Cognitive Development of the Preschooler

  • Piaget’s Stage:
    • Transitioning into pre-operational stage; egocentrism decreases as socialization increases.
  • Social Mimicry:
    • Play becomes related to real-life events, with constant questions reflecting curiosity.

Psychosocial Development of the Preschooler

  • Freud’s Stages:
    • Phallic stage with a focus on genital development.
  • Erikson’s Stages:
    • Initiative vs. Guilt; involves developing a conscience and understanding social roles.

Physiological Development of the School-Aged Child (Six to 12 Years)

  • Growth Metrics:
    • Brain reaches 90-95% of adult size, with motor skills progressing significantly.
    • Height increases by 2-3 inches, and weight by 3-6 pounds annually.
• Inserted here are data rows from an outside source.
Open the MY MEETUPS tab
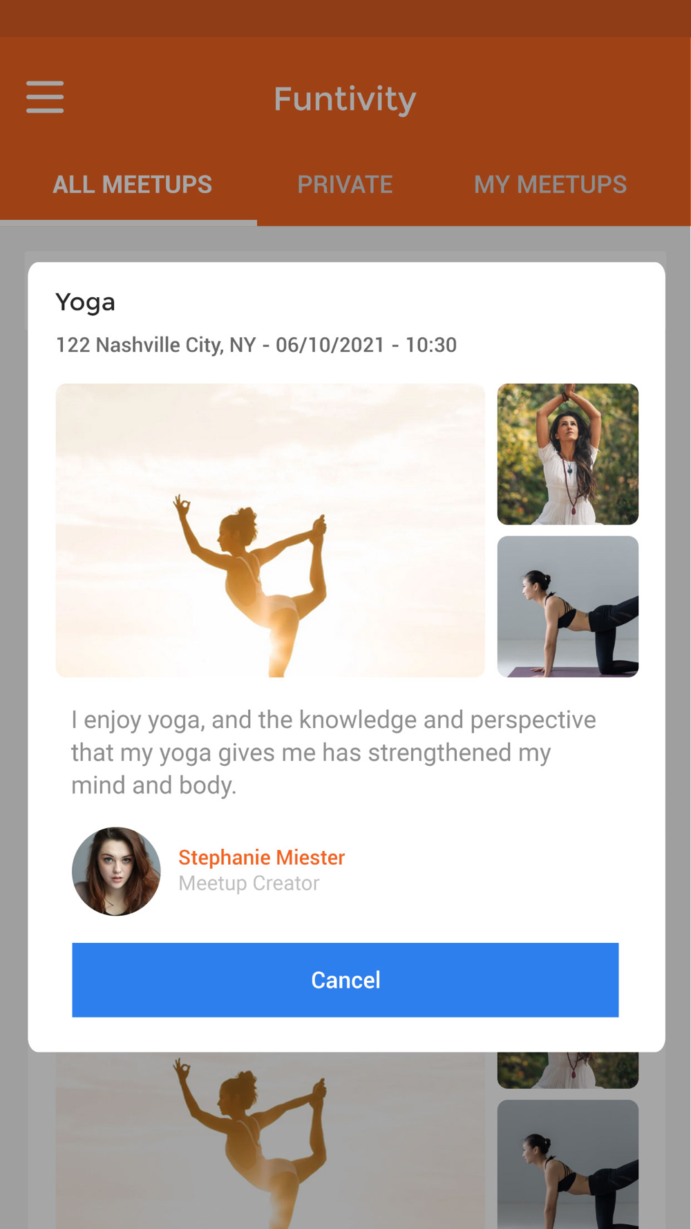(x=550, y=185)
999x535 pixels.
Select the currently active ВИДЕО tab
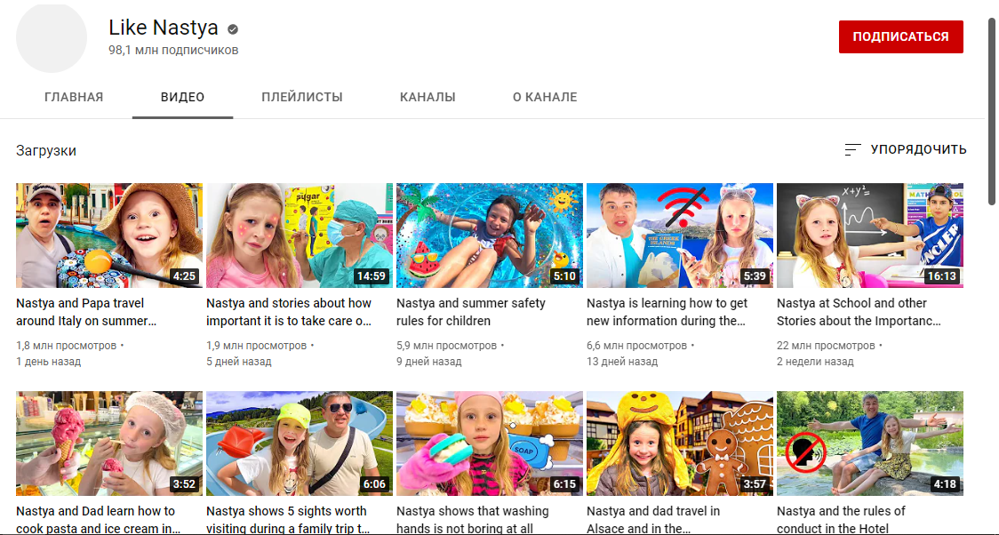[182, 97]
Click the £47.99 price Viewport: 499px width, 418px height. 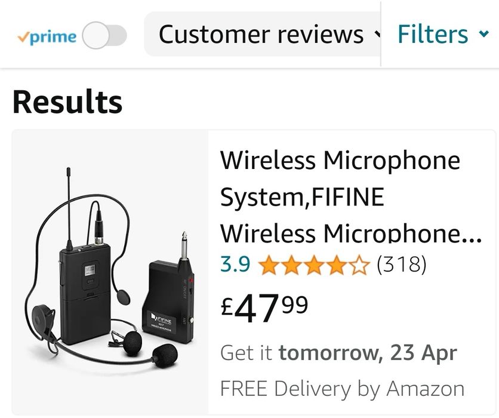264,309
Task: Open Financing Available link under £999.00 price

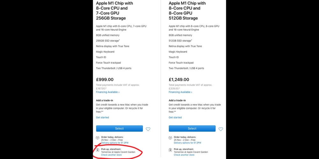Action: (x=108, y=92)
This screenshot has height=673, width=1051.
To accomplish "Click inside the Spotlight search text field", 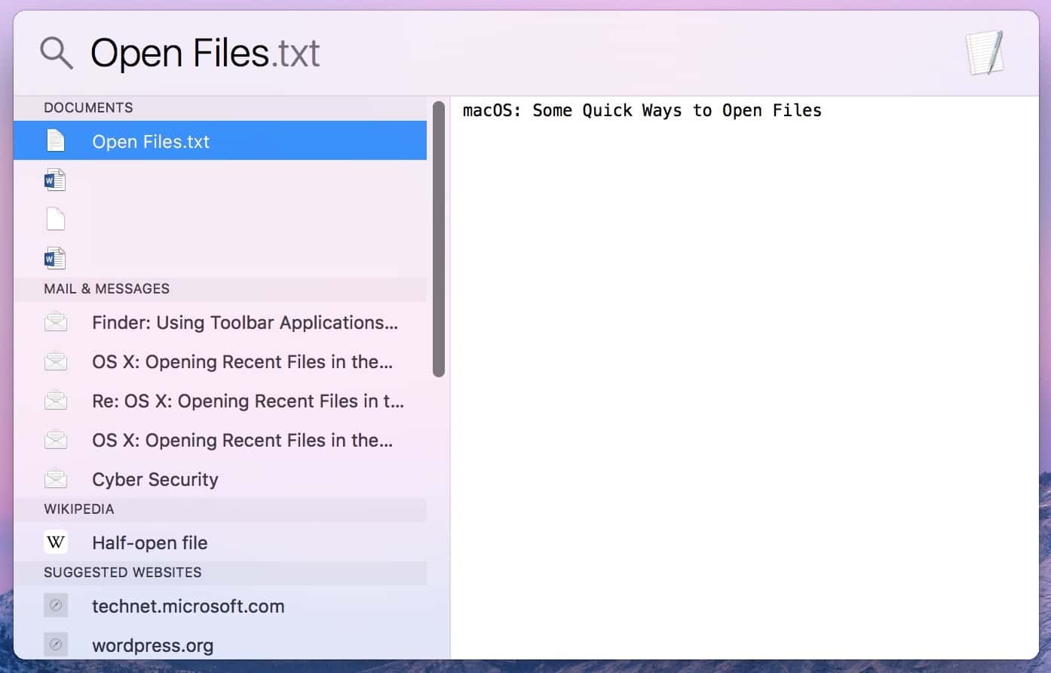I will 528,54.
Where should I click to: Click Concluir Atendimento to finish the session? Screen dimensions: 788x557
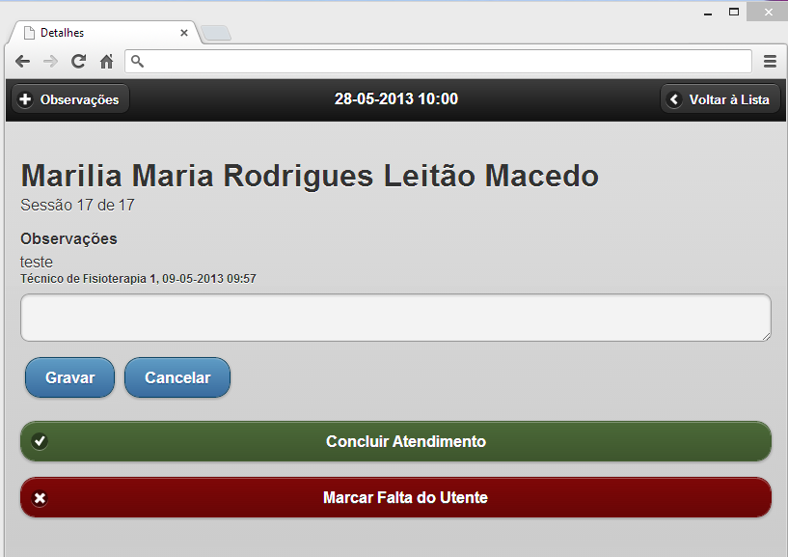(x=396, y=441)
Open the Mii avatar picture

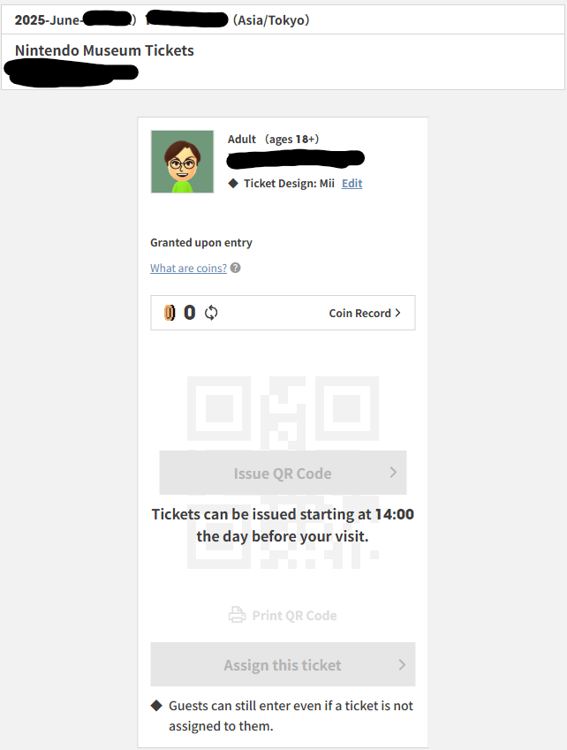click(x=182, y=162)
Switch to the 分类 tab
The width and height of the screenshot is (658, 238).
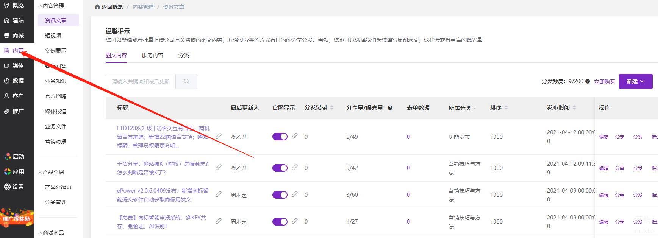pos(183,55)
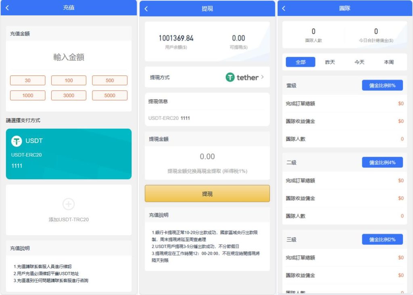
Task: Go back from the 充值 recharge screen
Action: [x=8, y=8]
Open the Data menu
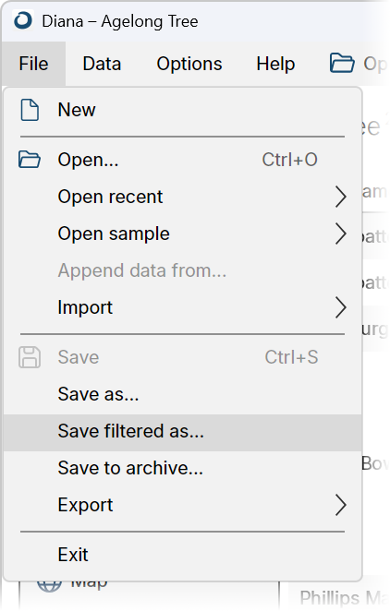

Cognitive Development of the School-Aged Child

  • Piaget’s Stage:
    • Concrete operational stage with logical thinking and problem-solving.
  • Social Awareness:
    • Awareness of feelings and perspectives of others emerges, developing classification systems.

Psychosocial Development of the School-Aged Child

  • Freud’s Stages:
    • Latency stage focusing on identification with one's biological sex.
  • Erikson’s Stages:
    • Industry vs. Inferiority; focus on learning skills, personal independence, and moral development.

Health Issues for School-Aged Children

  • Concerns include:
    • Obesity, accidents, communicable diseases, ADHD, learning disabilities, chronic illnesses, and enuresis.

Physiological Development of Adolescents (Twelve to Eighteen Years)

  • Rapid Growth Indicators:
    • Hands, feet, and long bones grow rapidly; increase in muscle mass occurs.
  • Puberty:
    • Begins between 9-13 years in girls and 10-14 years in boys, with three stages:
    • Prepubescence: initial sexual characteristics develop.
    • Pubescence: further development, ova and sperm produced.
    • Postpubescence: full reproductive maturity.

Cognitive Development of Adolescents

  • Piaget’s Stage:
    • Formal operational stage allowing for abstract concepts, deductive reasoning, and long-term goal setting.

Psychosocial Development of Adolescents and Young Adults

  • Freud’s Stages:
    • Genital stage permitting full sexual function.
  • Erikson's Stages:
    • Identity vs. Role Confusion; peer influence intensifies, with emphasis on establishing self-concept and values.
  • Health Issues:
    • Key concerns include injuries, substance abuse, suicide, pregnancy, nutritional problems, sexually transmitted infections, and stressors related to life transitions and relationships.